Tezekten vazgeçmek öyle kolay değil. Edebiyatı bile var tezeğin: “Tezekten terazinin boktan olur dirhemi” derler Doğu Anadolu’da. Çirkine sevdalanana “Gönlü tezeğe düşmüş”, çirkin yüze “Kerme suratlı” derler. Kızdıklarına “Fışkı yiyen” ya da “Tezek yiyen” derler o yörelerde. Azerbaycan’da, aslında ikisi de kötü olan seçeneklerden birinin neden tercih edildiği şöyle ifade edilir: “Pohun yanında diyesen tezekdi..” Ve Bayburtlu Zihnî’den tezeksel bir anekdot: “Zihnî, İstanbul’da bulunduğu sıralarda, işi düşer bir resmi daireye. Kılığına bakıp molla sanırlar Zihnî’yi, dalga geçmeye başlarlar. Nereli olduğunu sorar saraya yakın bir ailenin şımarık çocuğu. O zamanlar Bayburt Erzurum’a bağlıdır, “Erzurumluyum” der şair. Şımarık görevli” Erzurumlusun demek? Yahu sizin Erzurum’da çok tezek yerlermiş öyle mi molla?” diye sorar. Zihnî de ona sorar:” Nereden biliyorsunuz bunu? “Şımarık:” Bizim kayınbirader orada iki yıl valilik yaptı da, o anlatırdı” deyince, Zihni, hemen cebinden kâğıt kalem çıkarıp bir şeyler yazmaya başlar. Görevli merakla sorar yine: “Ne yazıyorsun Molla?” Yanıt: “Yazı değil hesap. Sizin kayınbirader iki yıllık sürede ne kadar tezek yemiş, onu hesaplıyorum.” Tezeğin destanını yazmıştık biz yıllar önce ilk kitabımıza da almıştık. Onu okuyalım son olarak:
“Bizim yöreleri hep o ısıtır/Yayılırda basmalığa basılır/Güz gelince böbürlenir kasılır/Kışın sobaların asıdır tezek.

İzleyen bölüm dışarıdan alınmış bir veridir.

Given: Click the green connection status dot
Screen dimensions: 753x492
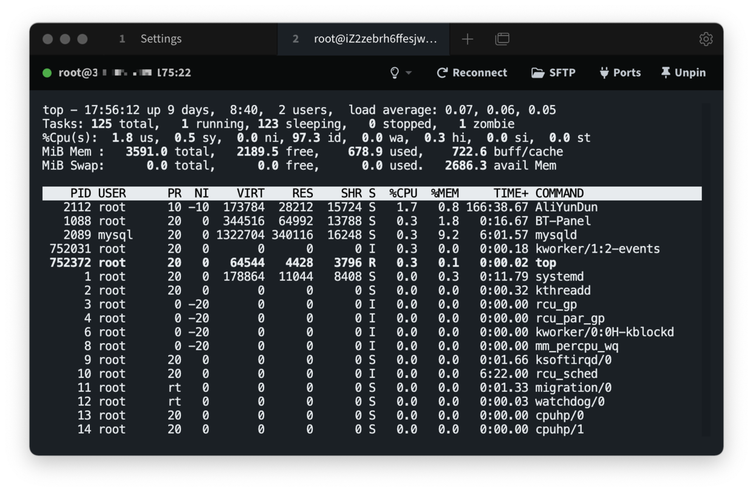Looking at the screenshot, I should pyautogui.click(x=47, y=73).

Artık serbest rekabete de girdi/Bu yıl fiyatları rekorlar kırdı/Kömüre, oduna bir tur bindirdi/Liberal sistemin faslıdır tezek.

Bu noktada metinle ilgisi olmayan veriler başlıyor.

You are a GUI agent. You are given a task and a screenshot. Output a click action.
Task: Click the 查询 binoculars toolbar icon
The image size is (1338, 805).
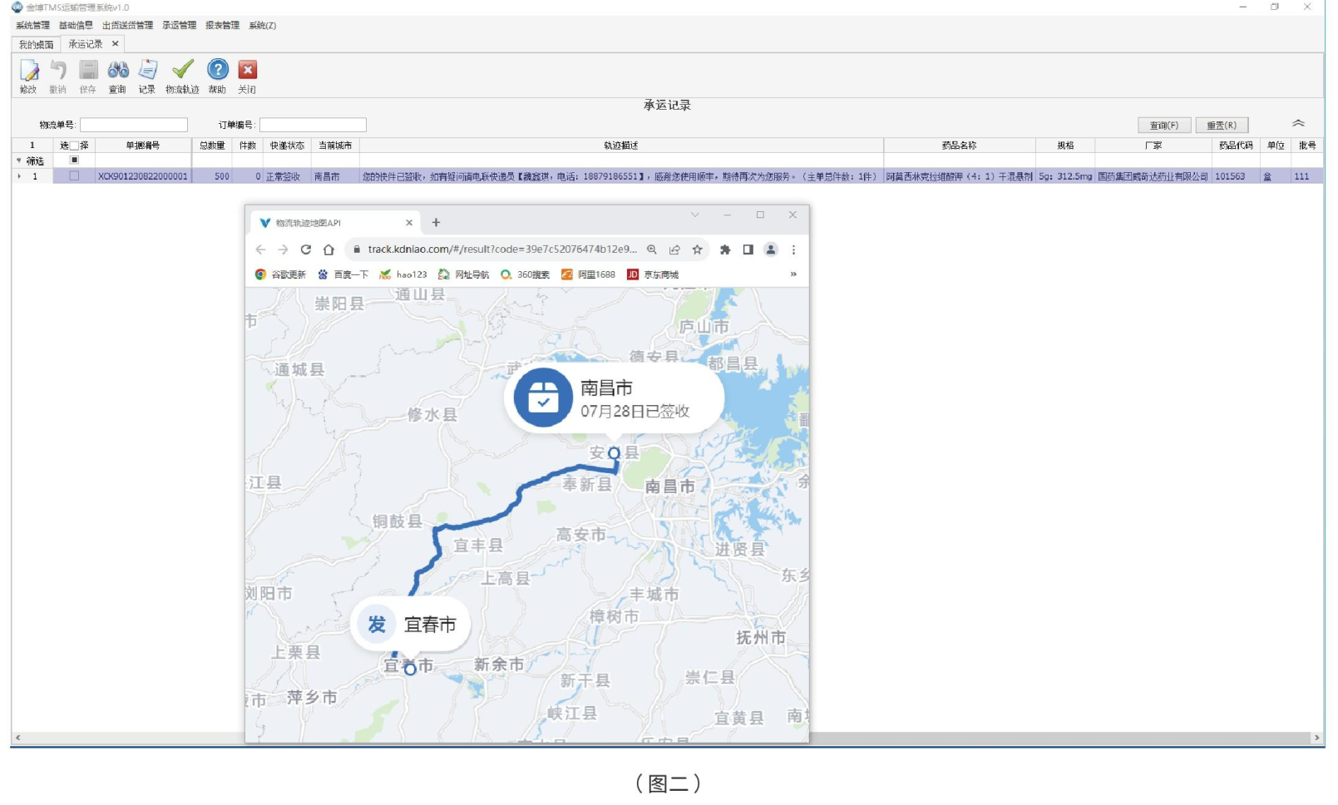click(x=118, y=72)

Biyogaz dediler, tezler yazdılar/İyi gübre olduğunu sezdiler/Tezeğin keyfini böyle bozdular/Yine yakıtın aslıdır tezek.
Koyununki makbul, adı da “kerme” /Tozları “fışkı” dır sakın hor görme/Destan yazdık diye kızıp köpürme/Bizim soğukların yasıdır tezek.